● **Your goal**:
Among the lines below, which ones contain the word "agent"? Copy every such line.

● **Data provided**:
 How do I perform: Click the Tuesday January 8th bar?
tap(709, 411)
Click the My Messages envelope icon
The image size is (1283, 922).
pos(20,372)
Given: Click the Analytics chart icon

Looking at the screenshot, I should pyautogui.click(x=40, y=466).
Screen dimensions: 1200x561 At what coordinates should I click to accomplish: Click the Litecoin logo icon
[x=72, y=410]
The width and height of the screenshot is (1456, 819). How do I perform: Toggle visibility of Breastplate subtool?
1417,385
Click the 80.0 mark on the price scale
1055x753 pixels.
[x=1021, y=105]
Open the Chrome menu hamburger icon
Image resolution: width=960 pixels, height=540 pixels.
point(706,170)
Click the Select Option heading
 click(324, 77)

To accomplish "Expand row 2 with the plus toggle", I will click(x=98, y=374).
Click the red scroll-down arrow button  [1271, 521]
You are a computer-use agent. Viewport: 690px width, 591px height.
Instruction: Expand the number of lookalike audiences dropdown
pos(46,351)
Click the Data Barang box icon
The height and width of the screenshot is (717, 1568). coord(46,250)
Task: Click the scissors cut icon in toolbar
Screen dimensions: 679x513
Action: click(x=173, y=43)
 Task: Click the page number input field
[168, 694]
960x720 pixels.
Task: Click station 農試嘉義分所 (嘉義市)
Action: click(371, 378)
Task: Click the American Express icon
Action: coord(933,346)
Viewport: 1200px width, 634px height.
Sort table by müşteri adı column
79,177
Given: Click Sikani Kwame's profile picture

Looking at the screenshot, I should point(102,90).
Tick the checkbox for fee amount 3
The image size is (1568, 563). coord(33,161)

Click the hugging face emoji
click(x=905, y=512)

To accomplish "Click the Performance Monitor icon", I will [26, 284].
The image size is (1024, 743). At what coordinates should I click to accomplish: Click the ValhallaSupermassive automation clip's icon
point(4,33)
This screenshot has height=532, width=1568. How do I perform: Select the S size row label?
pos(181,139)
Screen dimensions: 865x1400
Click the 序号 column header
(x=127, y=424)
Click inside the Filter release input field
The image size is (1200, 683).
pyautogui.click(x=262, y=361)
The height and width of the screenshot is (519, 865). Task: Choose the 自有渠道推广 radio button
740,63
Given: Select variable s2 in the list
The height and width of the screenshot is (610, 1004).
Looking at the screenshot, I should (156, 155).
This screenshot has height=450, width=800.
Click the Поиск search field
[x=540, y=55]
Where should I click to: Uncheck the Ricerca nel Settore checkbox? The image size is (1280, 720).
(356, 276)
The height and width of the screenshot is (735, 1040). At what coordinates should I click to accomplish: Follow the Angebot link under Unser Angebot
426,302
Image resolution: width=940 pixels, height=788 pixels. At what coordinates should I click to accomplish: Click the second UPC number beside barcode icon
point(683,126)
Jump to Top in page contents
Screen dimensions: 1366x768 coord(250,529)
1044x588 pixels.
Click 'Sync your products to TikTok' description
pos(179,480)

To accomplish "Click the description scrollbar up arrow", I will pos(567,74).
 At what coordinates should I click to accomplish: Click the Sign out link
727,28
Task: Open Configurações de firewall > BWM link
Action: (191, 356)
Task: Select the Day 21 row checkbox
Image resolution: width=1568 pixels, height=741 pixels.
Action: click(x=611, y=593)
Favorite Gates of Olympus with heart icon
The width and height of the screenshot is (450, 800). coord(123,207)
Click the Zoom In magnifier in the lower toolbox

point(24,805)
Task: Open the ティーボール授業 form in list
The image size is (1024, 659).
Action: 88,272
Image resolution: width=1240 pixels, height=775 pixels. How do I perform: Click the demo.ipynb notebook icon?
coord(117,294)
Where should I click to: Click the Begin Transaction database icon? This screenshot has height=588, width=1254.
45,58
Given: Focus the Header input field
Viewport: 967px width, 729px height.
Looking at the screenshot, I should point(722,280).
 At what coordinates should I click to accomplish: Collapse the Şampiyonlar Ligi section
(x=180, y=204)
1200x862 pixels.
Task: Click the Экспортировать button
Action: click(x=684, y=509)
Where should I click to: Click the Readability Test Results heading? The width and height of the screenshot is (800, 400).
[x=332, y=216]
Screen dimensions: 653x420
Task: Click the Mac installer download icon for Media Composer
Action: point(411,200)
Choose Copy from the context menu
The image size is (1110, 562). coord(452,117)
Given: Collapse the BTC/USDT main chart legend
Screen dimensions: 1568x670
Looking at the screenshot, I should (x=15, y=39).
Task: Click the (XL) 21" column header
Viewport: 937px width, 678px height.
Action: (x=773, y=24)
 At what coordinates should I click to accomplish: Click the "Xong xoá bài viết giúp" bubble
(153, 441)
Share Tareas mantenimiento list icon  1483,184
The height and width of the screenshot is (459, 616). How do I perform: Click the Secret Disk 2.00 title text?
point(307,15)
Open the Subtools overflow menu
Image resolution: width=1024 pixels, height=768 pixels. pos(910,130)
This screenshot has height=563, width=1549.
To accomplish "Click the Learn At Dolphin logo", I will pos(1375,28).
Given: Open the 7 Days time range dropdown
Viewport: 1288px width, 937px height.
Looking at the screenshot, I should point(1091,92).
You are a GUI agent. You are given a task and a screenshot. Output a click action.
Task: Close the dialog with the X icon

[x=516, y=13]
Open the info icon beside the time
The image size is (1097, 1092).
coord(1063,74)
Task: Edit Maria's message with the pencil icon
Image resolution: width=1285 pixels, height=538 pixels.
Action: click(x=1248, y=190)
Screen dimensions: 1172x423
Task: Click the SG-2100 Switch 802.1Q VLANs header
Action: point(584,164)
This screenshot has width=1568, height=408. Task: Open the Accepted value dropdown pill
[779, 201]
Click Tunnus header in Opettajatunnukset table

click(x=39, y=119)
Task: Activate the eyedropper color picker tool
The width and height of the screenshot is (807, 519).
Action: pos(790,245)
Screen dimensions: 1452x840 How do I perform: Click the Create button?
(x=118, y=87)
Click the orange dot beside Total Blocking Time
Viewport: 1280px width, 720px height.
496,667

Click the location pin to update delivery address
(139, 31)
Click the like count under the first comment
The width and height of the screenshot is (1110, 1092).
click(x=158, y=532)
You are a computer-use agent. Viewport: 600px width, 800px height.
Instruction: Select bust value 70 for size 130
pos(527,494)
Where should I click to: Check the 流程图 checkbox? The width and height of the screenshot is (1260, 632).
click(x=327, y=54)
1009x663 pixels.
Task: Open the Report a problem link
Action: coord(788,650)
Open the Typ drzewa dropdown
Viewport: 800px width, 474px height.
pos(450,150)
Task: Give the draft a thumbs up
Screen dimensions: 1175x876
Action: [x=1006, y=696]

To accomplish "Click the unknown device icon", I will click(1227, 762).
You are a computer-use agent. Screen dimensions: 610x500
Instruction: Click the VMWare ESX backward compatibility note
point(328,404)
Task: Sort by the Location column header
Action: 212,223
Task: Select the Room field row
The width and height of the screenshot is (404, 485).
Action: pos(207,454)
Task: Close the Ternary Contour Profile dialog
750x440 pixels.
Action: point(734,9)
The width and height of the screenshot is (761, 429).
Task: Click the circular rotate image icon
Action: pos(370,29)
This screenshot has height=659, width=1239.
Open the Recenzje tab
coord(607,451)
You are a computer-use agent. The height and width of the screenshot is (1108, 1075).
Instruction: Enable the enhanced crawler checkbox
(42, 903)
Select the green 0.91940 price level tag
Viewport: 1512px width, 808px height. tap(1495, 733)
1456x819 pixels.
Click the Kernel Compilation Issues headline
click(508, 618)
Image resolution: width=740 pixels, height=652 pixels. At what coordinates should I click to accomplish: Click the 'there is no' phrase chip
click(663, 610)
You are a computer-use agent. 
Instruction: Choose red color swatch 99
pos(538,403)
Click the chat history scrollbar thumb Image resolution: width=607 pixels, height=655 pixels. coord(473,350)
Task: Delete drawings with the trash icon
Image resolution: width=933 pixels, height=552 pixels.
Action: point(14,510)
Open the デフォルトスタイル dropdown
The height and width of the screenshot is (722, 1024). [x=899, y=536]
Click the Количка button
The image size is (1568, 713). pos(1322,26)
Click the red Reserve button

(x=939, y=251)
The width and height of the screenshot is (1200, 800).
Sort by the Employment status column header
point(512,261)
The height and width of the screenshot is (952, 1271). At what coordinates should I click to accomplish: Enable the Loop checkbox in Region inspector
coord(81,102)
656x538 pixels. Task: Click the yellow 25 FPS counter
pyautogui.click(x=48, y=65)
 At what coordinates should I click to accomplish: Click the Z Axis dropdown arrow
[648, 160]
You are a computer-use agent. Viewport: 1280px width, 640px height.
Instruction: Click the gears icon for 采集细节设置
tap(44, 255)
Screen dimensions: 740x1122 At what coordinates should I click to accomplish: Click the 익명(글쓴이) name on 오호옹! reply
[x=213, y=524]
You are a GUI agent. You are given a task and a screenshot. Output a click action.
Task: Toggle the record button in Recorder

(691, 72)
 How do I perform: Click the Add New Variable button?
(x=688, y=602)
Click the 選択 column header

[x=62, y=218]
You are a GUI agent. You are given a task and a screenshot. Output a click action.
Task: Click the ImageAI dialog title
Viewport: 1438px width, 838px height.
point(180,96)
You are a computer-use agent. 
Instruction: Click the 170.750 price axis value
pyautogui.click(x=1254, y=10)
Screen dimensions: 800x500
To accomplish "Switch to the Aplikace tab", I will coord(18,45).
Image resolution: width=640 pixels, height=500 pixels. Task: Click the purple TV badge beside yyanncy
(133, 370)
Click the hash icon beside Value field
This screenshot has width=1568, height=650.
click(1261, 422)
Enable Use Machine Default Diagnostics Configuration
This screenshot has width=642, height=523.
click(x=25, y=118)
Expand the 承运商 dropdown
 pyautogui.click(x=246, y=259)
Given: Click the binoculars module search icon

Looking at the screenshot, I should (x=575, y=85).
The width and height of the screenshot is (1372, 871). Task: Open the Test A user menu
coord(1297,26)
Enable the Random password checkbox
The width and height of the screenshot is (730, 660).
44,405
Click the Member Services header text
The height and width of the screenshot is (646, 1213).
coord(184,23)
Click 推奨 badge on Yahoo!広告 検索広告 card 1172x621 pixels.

● **Exercise output**:
You are a computer-use agent. Viewport: 690px width, 591px height.
You are a GUI agent. You are given a task and a screenshot. Output a click action.
You are a computer-use agent. Viewport: 600px width, 800px height.
You are a computer-use agent. Screen dimensions: 610x500
You are a computer-use agent. The height and width of the screenshot is (1108, 1075).
You are a computer-use agent. 
You are a computer-use agent. Viewport: 1280px width, 640px height.
You are a GUI agent. You are given a task and a screenshot. Output a click action.
You are a GUI agent. You are given a task and a screenshot. Output a click action.
You are a computer-use agent. 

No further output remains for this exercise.